In their latest outings, both O'Toole and Sharif have gone back to the semi-sexless image of their first hit, Lawrence of Arabia. The difference is that in Lawrence there were no women to provide romantic relief. But in The Horsemen, filmed in Yugoslavia by the gifted John Frankenheimer, who seemed rather badly off his form, Sharif was so passionately attached to his mettlesome Arabian steed that he all but ignored the equally mettlesome and altogether willing gypsy girl played by Leigh Taylor-Young. And in Murphy's War, O'Toole--instead of pursuing the only interesting female in sight (Sian Phillips, his real-life wife)--took off after a German submarine by land, sea and air, even though World War Two was already over. Is that the behavior of a sex star? America's Steve McQueen was afflicted by the same indifference to women when, in Le Mans, he spent most of his time tooling around and around the race course instead of pursuing Elga Andersen. His Porsche was admittedly a splendid job, but so was Elga.
Though the elegant Marcello Mastroianni, it seems, is being rapidly replaced by Trintignant, you can't accuse him of remaining idle. He made four films this year--The Priest's Wife with Sophia Loren, Diamonds for Breakfast with Rita Tushingham, Le Voyeur with Virna Lisi, and his first American production, It Only Happens to Others, with lovely Catherine Deneuve--from which he's expected to earn a paltry $2,000,000. "But I am bored," he confessed in an interview with Rex Reed. "I am fed up with life. Nothing is amusing." This attitude has been showing up increasingly in his performances; but Reed points out that Mastroianni--although married--has been consoling himself less apathetically with two of the world's most beautiful women, Faye Dunaway and, more recently, Mlle. Deneuve. So his life can't be all that empty.

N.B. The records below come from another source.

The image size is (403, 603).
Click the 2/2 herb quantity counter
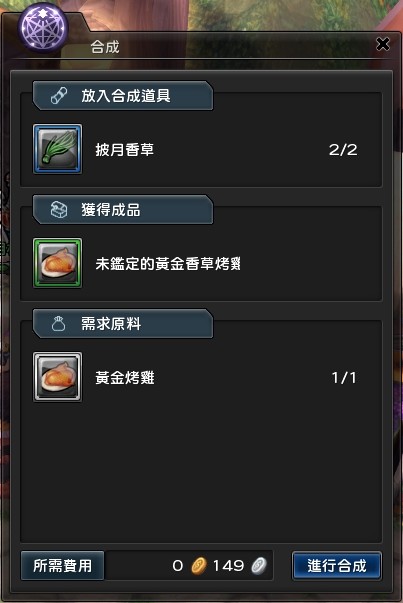tap(343, 150)
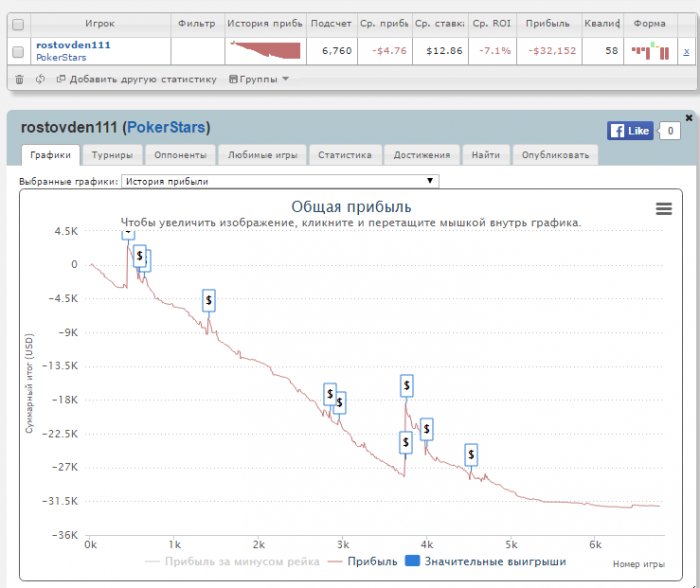Click the highest dollar marker near game 3.7k
The image size is (700, 588).
point(407,385)
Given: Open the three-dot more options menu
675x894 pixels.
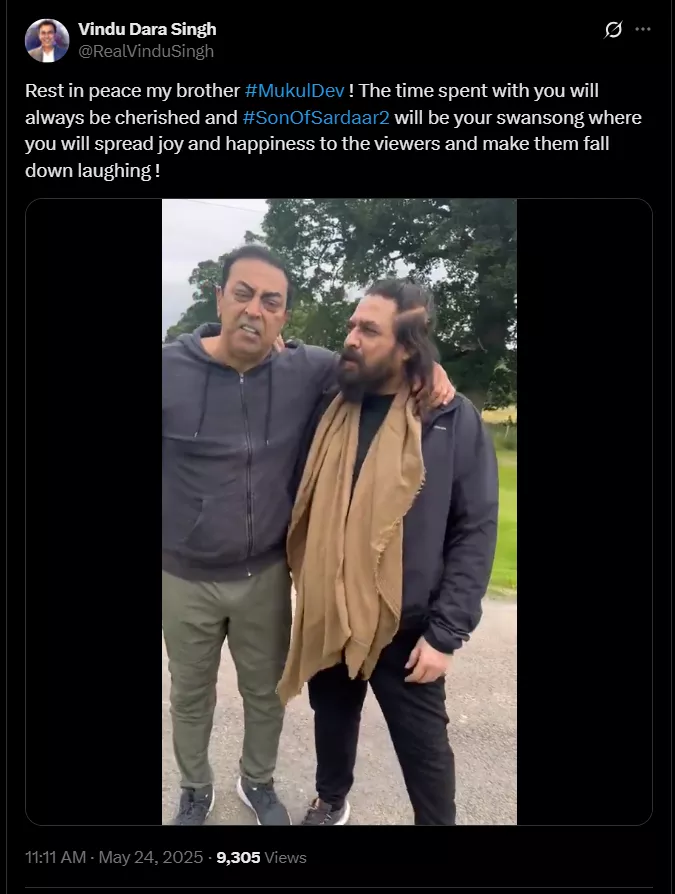Looking at the screenshot, I should [643, 29].
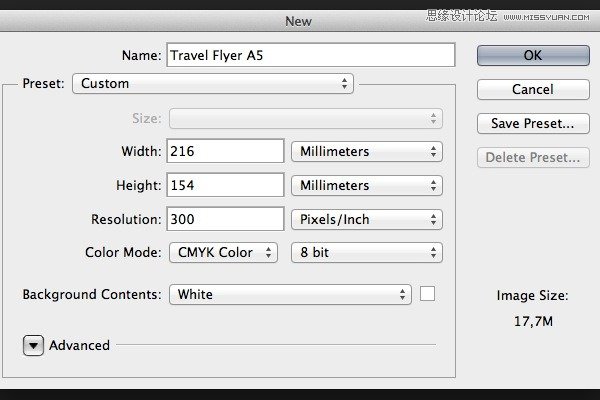Click the background color swatch box
This screenshot has width=600, height=400.
pyautogui.click(x=428, y=294)
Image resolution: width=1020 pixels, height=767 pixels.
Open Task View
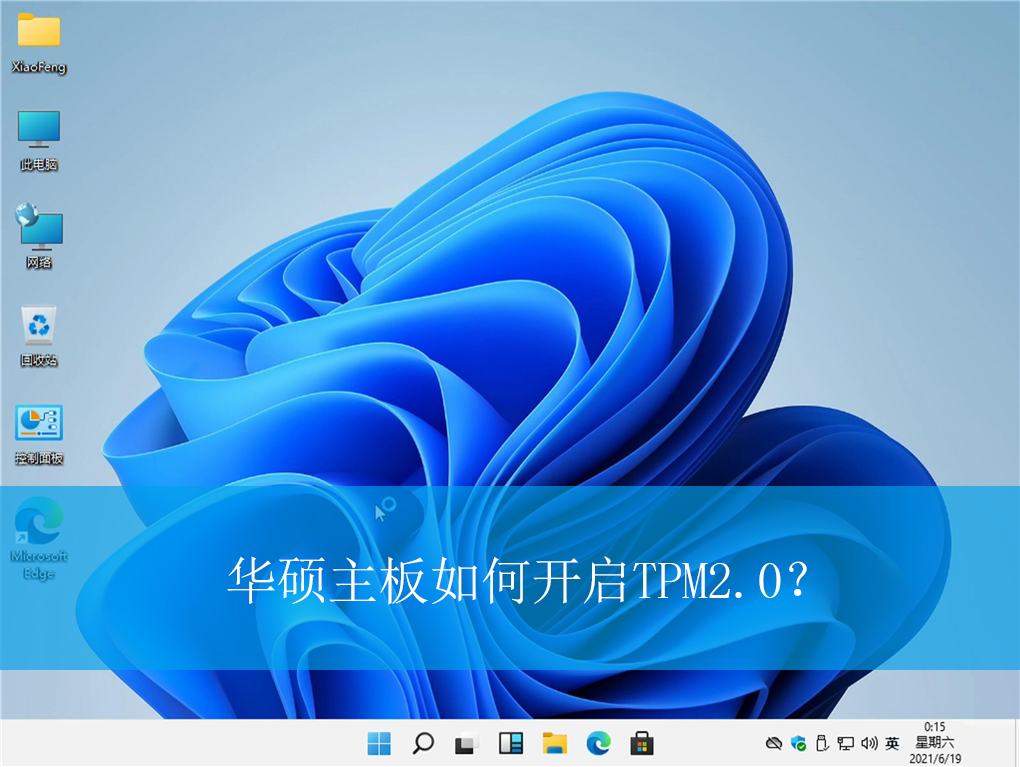pos(465,744)
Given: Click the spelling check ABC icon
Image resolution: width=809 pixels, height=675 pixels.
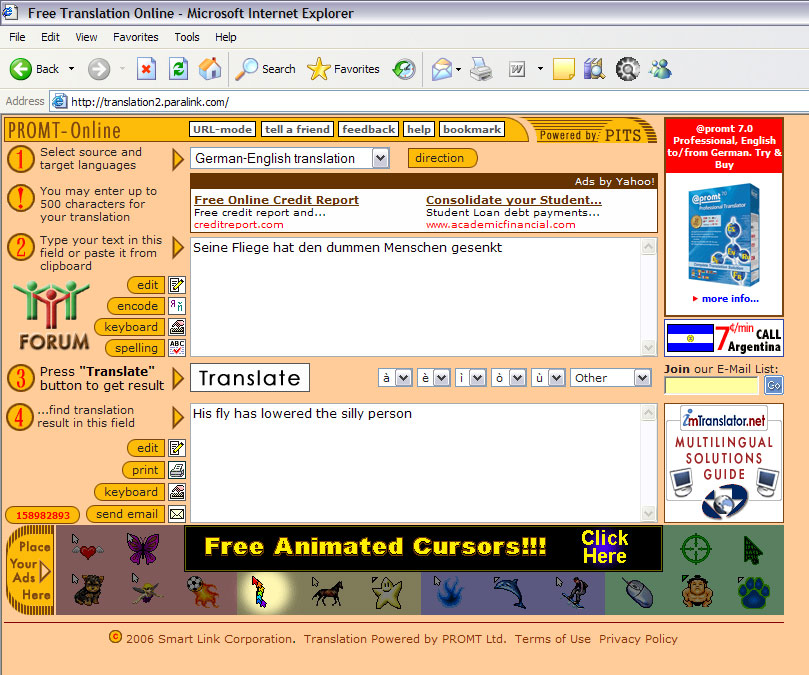Looking at the screenshot, I should 177,348.
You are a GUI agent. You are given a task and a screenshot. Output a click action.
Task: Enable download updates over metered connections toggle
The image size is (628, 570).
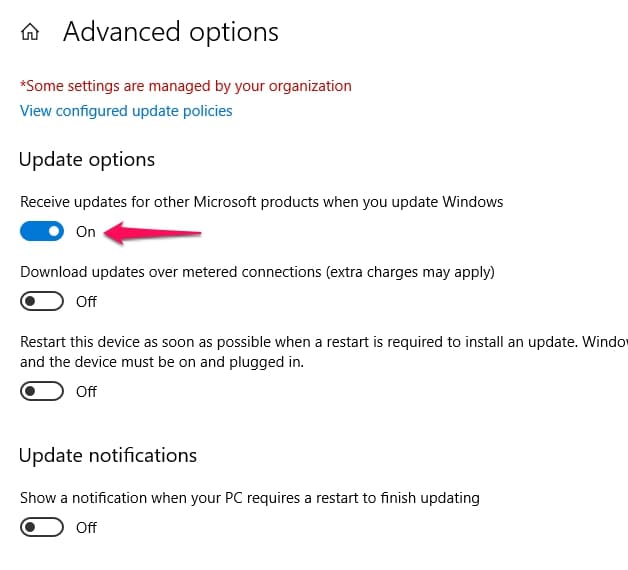click(x=42, y=301)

In the same interview, however, Mastroianni ponders aloud the possibility that he may not always be rich and famous, and this is something of more universal concern among his peers. Most of our own senior citizens--men like John Wayne, Burt Lancaster, Kirk Douglas, James Stewart, Gregory Peck--have more than enough salted away for a rainy day, but there is always that moment when the money stops, when their star finally sets. Happily, in the course of their long careers, all these men have become more than stars; they have become actors. They have learned how to cope with the cranky mechanisms of camera and microphone and to project more than their own presence. They have learned how to create characters. And perhaps that is the real difference between being a star and being an actor. The actor builds a whole new person, while what the star projects is essentially his own personality. And if that personality is sexy enough, he becomes a sex star and lives happily--if not ever after, then at least until the reviews and receipts for his next film.